Extract ▸
>>>>

I worked on a few large scale java web apps and regularily had to find and fix performance issues. I'm not sure if it would have been possible for me to easily dig into GC internals or find bottlenecks in Spring itself, without some lowlevel understanding.

So first of all you need some kind of lowlevel understanding to understand a GC. Hell I've talked to Java guys that couldn't explain the difference between stack and heap.

And you need to be able to support the "few tens of megabytes of libraries" (which surprise, are not just a few tens of lines of code) for real projects. If shit hits the fan and you can't google the solution, you need to dig into the framework code.

Which is (I think) is why the OP sais, don't use a framework if you couldn't code it yourself.

Sure you can work yourself top down the stack, but chances are (from my experience with others) that since Spring just works (in most cases) and for small apps never really have to deal with the GC, they think it's okay to not understand that stuff.... until shit hits the fan.

1 comments

The reason I don't buy this kind of logic is there's always going to be a layer you don't understand. I've had programs I've written break because of JVM bugs, are you going to say no-one should be writing Java if they can't write their own JVM? I've hit bugs in OS-level libraries, are you going to say that no-one should be writing programs if they can't write their own OS? (I mean, ultimately hardware bugs do happen, so you need someone who understands how to build a CPU out of transistors - but I've spoken to designers at Intel who've said that no one person understands the whole of a modern processor). I can understand not using immature or obscure libraries if you don't understand them, but Spring and Hibernate are about as established as it gets.

You have to start somewhere - and, sooner or later, you have to learn to debug other people's code or systems. (Which is actually pretty easy with modern tools; you don't need a deep understanding of spring to find a performance problem if you have a decent profiler)

Well actually that kinda is what I'm saying. You don't need to be able to hack out a complete OS from the top of your head. But yes you should have some basic understanding of how syscalls works, what a kernel is and what it's job is etc. And with some docs implement your own. I actually think that's reasonable. No one expects you to hack out a kernel that has feature pairity with the Linux Kernel. And a basic VM isn't really that hard, it takes bytecode and executes the corresponding operations.

<<<<

Entries shown ▸
>>>>

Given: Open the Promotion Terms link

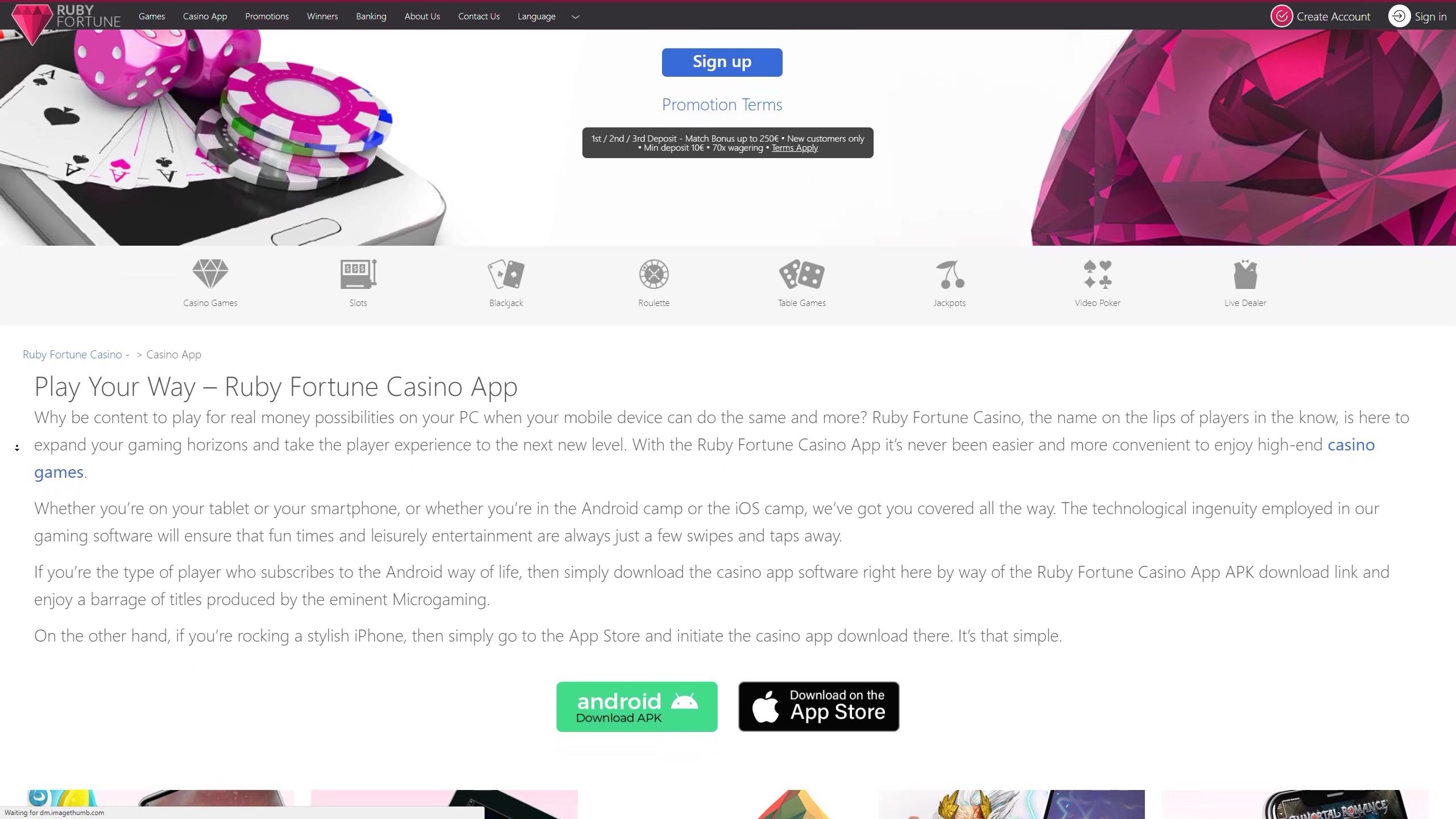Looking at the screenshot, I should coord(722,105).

<<<<
>>>>

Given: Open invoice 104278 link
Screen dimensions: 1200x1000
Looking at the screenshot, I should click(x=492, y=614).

<<<<
>>>>

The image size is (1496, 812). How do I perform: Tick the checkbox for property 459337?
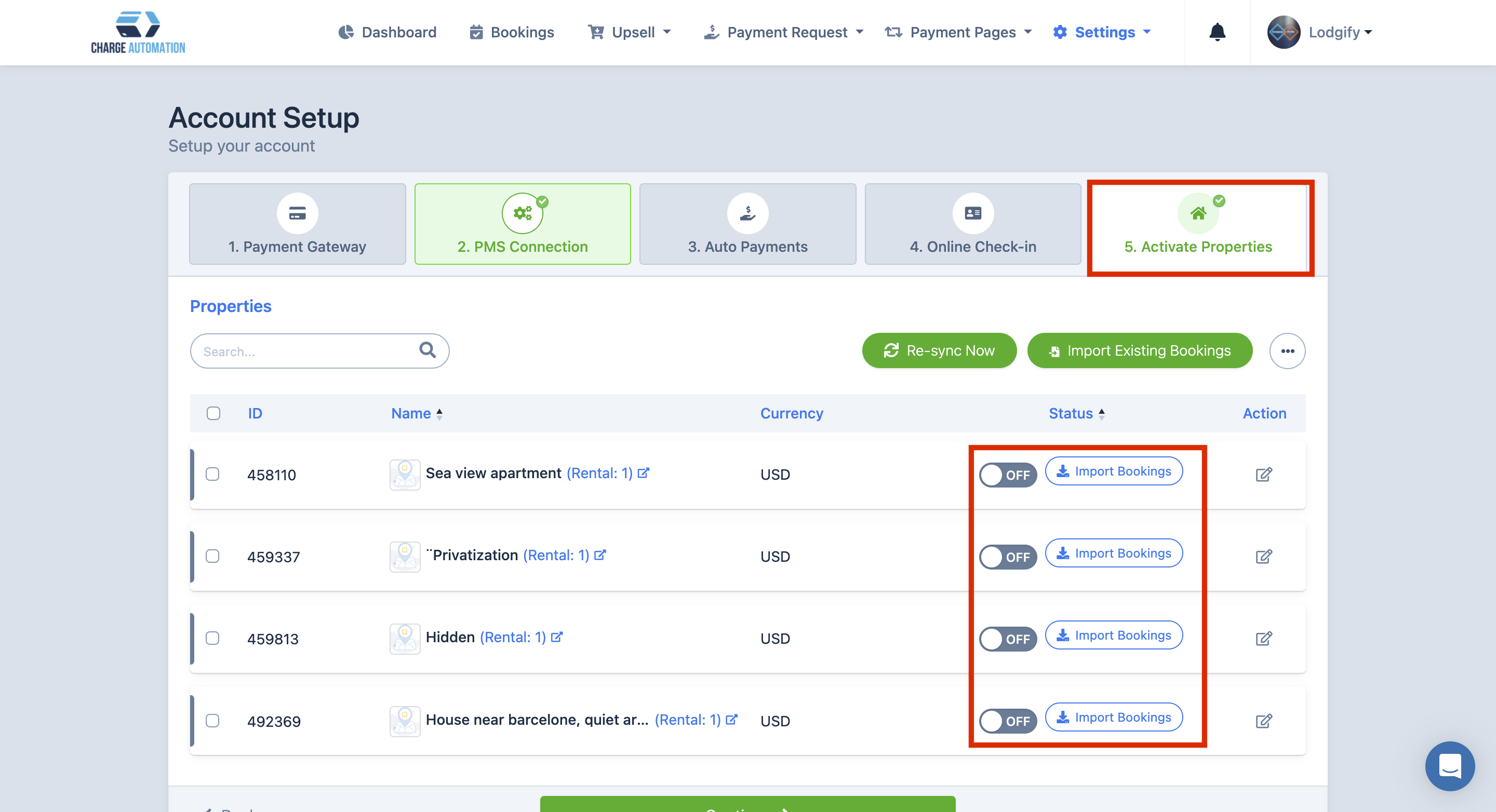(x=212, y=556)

<<<<

What to produce ▸ In the discussion, the paragraph beginning "The reason I don't buy this kind of logic" mentions several kinds of bugs. List every one. Rely only on the discussion, not on the listing.

Solution ▸
- JVM bugs
- Bugs in OS-level libraries
- Hardware bugs